[Given data]
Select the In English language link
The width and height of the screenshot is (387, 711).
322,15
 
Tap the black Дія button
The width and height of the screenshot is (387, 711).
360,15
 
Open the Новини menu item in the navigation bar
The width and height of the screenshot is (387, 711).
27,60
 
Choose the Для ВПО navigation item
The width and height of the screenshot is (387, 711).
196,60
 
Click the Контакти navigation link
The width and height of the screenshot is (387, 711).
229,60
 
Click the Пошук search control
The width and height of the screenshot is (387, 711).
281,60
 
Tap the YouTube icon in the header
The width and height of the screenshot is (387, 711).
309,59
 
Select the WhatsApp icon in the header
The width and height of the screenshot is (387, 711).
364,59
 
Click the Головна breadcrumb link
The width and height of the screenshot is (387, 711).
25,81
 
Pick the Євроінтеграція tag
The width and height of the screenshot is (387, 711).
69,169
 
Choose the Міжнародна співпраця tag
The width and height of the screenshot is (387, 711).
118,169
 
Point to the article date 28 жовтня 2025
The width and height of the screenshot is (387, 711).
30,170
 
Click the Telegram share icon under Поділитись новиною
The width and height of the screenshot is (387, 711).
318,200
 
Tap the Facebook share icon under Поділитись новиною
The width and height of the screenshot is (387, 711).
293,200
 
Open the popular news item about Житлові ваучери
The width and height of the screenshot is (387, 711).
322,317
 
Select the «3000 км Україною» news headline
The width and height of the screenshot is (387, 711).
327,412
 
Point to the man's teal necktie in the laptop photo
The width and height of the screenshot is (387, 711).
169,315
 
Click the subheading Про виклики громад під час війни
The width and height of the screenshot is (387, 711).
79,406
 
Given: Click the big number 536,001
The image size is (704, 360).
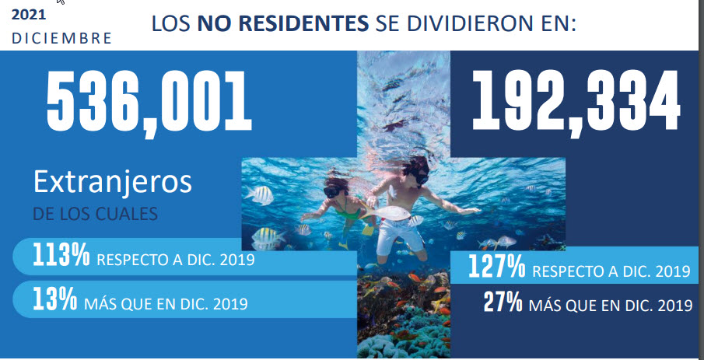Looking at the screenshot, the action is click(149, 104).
==
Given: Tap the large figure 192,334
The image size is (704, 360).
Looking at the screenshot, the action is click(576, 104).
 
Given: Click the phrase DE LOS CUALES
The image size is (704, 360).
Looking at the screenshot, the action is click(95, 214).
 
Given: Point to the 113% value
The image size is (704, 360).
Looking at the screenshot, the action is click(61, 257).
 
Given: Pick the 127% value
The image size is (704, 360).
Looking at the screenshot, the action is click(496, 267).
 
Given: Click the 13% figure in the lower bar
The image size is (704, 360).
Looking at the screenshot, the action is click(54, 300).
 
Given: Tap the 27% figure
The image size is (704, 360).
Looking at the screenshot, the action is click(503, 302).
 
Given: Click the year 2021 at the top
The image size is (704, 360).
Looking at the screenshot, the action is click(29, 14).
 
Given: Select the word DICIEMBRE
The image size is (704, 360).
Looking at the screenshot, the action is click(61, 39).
...
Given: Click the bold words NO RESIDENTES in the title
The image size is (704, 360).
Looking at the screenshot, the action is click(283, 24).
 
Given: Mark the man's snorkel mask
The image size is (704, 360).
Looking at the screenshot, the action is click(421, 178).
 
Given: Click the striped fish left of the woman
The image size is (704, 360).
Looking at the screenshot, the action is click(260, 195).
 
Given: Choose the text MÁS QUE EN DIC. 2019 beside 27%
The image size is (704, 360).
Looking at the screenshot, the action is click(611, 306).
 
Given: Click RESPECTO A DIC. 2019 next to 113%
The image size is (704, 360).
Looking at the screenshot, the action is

[Request]
Count the lines in the records above that contain the string "Pick", treating uppercase and lowercase as different, and give only the number.

[Exercise result]
2